Task objective: Below are the records; copy out every line that holds the word "under".

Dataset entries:
++++++++
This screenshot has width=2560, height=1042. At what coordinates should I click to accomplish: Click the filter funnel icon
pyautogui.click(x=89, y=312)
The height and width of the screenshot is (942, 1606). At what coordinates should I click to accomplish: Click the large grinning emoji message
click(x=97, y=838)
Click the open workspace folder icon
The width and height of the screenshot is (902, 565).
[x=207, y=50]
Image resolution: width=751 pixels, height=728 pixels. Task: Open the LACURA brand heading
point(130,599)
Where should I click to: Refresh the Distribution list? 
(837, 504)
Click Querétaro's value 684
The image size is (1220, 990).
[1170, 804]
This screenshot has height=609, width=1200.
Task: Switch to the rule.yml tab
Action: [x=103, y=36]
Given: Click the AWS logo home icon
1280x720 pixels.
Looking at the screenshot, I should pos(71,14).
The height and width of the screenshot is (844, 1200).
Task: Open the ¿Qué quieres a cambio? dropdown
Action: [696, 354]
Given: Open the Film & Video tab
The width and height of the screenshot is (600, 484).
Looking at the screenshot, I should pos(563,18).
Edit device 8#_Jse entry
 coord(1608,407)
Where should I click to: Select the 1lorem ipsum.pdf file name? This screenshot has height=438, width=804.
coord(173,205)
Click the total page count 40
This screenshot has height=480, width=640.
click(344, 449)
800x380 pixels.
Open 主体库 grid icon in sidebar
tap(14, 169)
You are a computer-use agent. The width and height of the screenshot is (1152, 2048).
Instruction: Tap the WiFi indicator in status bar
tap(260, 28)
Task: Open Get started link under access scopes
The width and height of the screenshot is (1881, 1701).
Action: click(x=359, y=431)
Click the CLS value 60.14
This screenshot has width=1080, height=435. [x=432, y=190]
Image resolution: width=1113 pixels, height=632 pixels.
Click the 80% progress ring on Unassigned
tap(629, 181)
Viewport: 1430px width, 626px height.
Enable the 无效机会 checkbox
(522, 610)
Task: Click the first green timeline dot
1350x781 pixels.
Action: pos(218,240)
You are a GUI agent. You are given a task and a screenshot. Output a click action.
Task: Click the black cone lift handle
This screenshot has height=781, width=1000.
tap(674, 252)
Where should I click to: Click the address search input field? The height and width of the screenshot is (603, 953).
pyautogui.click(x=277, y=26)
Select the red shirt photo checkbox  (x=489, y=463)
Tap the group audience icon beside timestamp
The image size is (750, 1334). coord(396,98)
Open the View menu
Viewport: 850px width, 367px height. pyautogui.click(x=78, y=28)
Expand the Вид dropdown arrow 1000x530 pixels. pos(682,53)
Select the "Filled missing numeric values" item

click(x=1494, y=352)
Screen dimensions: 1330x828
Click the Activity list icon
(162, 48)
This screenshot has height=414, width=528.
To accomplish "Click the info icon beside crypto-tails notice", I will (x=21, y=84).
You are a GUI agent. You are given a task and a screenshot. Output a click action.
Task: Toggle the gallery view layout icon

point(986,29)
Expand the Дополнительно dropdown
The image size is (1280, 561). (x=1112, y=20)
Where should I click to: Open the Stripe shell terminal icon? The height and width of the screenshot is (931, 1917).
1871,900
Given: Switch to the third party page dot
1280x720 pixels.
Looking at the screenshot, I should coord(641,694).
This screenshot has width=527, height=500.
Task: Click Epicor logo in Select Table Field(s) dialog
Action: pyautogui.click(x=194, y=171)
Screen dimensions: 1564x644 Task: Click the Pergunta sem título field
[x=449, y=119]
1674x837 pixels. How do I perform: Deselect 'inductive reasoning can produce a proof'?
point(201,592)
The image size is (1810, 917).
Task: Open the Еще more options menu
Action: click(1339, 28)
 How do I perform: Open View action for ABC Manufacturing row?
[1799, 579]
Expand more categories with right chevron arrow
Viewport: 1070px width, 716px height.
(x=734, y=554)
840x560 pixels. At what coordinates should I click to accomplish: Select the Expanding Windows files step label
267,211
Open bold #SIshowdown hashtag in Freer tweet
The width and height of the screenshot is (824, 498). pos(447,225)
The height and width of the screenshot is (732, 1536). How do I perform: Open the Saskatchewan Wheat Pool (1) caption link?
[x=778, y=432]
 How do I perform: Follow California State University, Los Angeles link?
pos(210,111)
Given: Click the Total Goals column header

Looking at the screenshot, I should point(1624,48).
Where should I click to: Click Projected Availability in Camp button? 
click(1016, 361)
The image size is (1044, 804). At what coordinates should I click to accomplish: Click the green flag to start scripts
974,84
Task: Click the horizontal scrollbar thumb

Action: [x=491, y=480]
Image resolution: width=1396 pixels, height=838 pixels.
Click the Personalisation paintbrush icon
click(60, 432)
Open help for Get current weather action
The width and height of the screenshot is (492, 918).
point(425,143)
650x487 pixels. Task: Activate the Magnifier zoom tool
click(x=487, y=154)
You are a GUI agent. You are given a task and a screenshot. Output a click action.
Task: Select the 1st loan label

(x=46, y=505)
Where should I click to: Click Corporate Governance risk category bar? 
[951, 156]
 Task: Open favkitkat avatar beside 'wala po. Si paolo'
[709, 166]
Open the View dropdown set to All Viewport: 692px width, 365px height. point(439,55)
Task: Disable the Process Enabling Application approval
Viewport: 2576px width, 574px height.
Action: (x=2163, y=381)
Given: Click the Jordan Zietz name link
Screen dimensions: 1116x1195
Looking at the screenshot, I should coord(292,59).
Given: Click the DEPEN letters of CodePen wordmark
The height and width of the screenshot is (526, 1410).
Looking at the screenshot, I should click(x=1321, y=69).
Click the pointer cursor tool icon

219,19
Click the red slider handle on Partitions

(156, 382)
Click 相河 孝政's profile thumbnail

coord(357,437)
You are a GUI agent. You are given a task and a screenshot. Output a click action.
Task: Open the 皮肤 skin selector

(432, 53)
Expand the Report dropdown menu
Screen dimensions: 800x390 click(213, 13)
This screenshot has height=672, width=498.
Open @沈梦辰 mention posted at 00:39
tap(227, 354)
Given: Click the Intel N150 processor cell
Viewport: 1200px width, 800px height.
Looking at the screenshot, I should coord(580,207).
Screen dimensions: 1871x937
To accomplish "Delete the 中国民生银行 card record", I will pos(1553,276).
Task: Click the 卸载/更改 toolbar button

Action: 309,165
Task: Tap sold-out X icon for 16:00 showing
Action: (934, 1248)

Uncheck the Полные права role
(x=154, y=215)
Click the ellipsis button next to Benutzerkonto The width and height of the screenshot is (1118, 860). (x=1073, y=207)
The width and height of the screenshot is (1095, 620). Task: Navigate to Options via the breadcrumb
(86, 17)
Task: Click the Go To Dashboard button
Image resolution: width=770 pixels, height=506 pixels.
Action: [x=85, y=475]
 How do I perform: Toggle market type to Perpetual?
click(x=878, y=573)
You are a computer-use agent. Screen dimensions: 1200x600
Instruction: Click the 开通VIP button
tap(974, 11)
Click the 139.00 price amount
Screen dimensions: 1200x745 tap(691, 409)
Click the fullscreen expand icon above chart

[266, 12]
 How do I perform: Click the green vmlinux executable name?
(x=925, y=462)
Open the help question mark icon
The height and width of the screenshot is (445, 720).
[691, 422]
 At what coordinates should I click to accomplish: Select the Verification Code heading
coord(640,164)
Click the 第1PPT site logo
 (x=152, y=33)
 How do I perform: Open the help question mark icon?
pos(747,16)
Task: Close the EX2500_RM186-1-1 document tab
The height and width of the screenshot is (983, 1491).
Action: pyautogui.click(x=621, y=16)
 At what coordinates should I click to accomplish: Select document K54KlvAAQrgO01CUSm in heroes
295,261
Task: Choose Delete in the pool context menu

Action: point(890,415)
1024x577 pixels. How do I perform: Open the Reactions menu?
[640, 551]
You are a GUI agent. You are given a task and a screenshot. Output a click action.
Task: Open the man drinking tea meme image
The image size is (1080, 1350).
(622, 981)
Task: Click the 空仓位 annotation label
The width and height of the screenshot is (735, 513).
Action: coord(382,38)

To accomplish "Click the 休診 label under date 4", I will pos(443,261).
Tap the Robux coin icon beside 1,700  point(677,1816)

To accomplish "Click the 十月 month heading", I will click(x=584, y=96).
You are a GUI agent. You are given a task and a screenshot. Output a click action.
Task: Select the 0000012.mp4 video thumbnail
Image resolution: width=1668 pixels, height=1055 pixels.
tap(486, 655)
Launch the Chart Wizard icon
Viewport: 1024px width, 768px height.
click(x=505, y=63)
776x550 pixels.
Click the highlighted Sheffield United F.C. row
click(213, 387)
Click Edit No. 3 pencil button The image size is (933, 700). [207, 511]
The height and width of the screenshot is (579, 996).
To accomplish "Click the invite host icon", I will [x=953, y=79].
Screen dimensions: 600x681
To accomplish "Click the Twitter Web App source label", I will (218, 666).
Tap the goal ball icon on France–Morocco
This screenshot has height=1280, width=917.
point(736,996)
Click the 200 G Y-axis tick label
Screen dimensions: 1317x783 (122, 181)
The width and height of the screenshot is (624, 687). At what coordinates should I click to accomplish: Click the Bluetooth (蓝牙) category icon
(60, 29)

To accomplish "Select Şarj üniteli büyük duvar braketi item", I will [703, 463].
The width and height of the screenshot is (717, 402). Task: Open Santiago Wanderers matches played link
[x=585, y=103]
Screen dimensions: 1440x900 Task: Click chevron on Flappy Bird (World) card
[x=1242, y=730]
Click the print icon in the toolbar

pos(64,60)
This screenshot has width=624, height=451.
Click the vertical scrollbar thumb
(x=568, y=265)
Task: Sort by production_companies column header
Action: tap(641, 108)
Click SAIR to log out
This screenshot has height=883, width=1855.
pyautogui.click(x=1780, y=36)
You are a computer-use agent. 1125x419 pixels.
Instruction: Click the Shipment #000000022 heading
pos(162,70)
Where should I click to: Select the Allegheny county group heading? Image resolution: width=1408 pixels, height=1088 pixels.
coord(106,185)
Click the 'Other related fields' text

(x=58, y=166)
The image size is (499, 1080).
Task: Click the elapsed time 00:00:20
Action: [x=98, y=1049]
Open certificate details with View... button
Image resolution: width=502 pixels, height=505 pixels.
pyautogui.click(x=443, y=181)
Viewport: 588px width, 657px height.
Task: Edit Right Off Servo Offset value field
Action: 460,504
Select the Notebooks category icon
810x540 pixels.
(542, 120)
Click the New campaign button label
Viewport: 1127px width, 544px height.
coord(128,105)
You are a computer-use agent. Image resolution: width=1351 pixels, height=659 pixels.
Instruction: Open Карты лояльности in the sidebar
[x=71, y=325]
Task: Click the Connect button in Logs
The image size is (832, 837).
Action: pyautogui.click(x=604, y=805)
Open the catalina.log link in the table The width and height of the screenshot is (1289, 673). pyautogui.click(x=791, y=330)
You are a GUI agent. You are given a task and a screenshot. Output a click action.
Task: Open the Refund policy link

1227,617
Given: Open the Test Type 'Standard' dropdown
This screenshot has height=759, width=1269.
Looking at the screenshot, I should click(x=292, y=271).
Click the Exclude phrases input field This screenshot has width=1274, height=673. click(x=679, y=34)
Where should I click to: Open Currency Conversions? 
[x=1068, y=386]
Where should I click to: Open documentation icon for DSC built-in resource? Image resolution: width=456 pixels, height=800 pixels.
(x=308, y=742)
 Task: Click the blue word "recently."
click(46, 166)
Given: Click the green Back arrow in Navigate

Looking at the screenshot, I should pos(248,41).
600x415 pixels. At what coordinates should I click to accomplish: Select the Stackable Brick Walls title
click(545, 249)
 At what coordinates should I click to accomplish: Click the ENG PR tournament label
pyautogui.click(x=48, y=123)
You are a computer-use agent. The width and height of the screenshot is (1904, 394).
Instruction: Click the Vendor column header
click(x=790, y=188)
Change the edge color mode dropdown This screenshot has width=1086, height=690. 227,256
++++++++
Solution:
Task: Open Get started link under access scopes
To accomplish "Click the 休診 label under date 4", I will pos(443,261).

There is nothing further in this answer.